Several epidemiological or COVID follow-up studies have widely presorted diseases like diabetes mellitus in patients recovered from acute COVID-19 infection and other emerging and long-term complications, such as metabolic, endocrine, reproductive health, and fertility, are poorly covered in clinical trials (e.g., thyroiditis, testosterone level, etc.). We expect the landscape to change as more epidemiological data becomes available. The clinical trial landscape also shows a low representation of pediatric trials (18/167, 10.8%)—only four trials specifically for children and 14 trials where children are recruited alongside adults (in the combined dataset). Clinical trials with more inclusive strategies for pediatric patients are required to generate additional trends in children diagnosed with COVID-19. Thus, we highlight the need for industry attention on emerging long-COVID symptoms (including children) and identify the gaps between recent epidemiological trends and the global clinical trial landscape in long-COVID disease.

Discussion and perspectives

The literature on sequelae of acute-COVID-19 infection, as long-COVID disease and the relevant pathophysiological mechanisms, are limited due to the relatively recent onset of this disease in humans. The epidemiological data from cohort and cross-sectional studies are rapidly increasing. They suggest that multiorgan dysfunction, including impairment of neuronal system, reduced lung function, and cardiovascular diseases are common in COVID-19 survivors. A combination of SARS-CoV-2 virus-mediated direct cytotoxicity, hyper-inflammation, cytokine storms, and responsive physiological changes in respective organ systems are responsible for specific post-COVID symptoms (Fig. 2). Additional speculations are derived from the clinical success of symptomatic treatments in post-COVID, such as using DPP4 antagonists in diabetes, anticoagulants like anti-WVF for thrombo-inflammations, steroids to control systemic inflammation, anti-GABAergic for neurological symptoms such as fatigue, and cognitive impairments for controlling the long-term impacts of the disease. The landscape is rapidly evolving. Recent reports and longitudinal follow-up have identified emerging and intriguing findings such as non-respiratory etiologies causing breathlessness, acute myocarditis, heart failure exacerbation, or atypical cardio-renal syndrome presentation in long-COVID. Despite early epidemiological reporting of gastrointestinal and metabolic symptoms, data are inconsistent, and pathophysiological mechanisms are unclear. In addition, changes in molecular signaling and biochemical pathways leading to oncogenic transformation of cells have been hypothesized, predicting an increase in cancerous conditions in the future.

Globally two large waves of the COVID-19 pandemic have been observed, of which the aging patients (> 60 yrs) and mid-age patients were the most affected population in the first and second wave, respectively [114]. The long-term follow-up for the second wave patients (young to the mid-age group)—being the primary subject of interest for reproductive health and fertility, could provide additional insights in this context.
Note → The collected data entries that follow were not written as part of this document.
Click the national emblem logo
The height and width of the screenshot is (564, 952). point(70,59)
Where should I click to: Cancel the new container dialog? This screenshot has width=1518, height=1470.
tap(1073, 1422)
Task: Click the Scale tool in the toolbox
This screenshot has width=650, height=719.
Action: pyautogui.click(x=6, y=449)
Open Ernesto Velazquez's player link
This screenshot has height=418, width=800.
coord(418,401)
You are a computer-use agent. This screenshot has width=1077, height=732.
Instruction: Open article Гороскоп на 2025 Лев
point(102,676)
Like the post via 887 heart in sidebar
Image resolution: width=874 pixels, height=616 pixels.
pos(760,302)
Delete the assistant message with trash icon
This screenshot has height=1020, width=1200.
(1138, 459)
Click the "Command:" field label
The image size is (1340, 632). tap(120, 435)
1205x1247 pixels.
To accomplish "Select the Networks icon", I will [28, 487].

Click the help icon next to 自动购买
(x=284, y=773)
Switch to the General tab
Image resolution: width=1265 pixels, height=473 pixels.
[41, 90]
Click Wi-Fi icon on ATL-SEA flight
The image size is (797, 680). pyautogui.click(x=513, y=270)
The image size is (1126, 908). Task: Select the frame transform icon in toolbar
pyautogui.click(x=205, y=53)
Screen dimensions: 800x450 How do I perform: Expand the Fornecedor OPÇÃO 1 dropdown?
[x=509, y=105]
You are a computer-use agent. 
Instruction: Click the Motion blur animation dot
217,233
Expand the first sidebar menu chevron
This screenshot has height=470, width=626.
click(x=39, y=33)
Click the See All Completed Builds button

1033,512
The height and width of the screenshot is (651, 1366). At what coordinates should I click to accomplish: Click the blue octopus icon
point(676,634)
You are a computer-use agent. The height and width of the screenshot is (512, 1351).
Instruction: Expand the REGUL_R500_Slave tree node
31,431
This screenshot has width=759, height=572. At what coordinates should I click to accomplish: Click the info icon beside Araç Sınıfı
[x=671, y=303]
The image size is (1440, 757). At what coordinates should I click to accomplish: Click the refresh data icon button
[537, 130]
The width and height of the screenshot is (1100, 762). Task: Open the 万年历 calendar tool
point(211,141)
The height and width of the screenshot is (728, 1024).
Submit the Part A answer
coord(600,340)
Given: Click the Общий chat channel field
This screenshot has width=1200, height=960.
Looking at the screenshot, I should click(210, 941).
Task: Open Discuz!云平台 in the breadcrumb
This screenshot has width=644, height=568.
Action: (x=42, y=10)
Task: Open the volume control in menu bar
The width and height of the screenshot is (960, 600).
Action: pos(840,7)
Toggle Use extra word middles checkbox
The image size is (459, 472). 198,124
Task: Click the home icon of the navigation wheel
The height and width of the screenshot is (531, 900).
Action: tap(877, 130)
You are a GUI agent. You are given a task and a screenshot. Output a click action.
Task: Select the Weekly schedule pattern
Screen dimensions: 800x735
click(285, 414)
Hence, epidemiological data for fertility-related issues and cancers might take a few to several years before they can be regarded as statistically relevant complications of the post-COVID syndrome. Outcomes of this review emphasize that an ideal post-COVID rehabilitation program should comprise an integrative approach involving multidisciplinary support and individualized rehabilitation strategies [3, 114,115,117]. This review could provide a trigger to look at multisystemic aspects of the disease in this direction. In addition, current sporadic case reports of involvement of chronic cardiovascular complications, endocrine, metabolic and reproductive health, and infertility could get recognition as established post-COVID complications, as long-term epidemiological data become available from respective registries and longitudinal follow-ups. Also, we highlight the need for industry attention for health-related issues such as cardiovascular and reproductive health, which have been increasingly identified from post-COVID follow-up studies. Further investigations on long-COVID will have far-reaching effects on improving the post-COVID quality of life, healthcare system, society, and policymaking.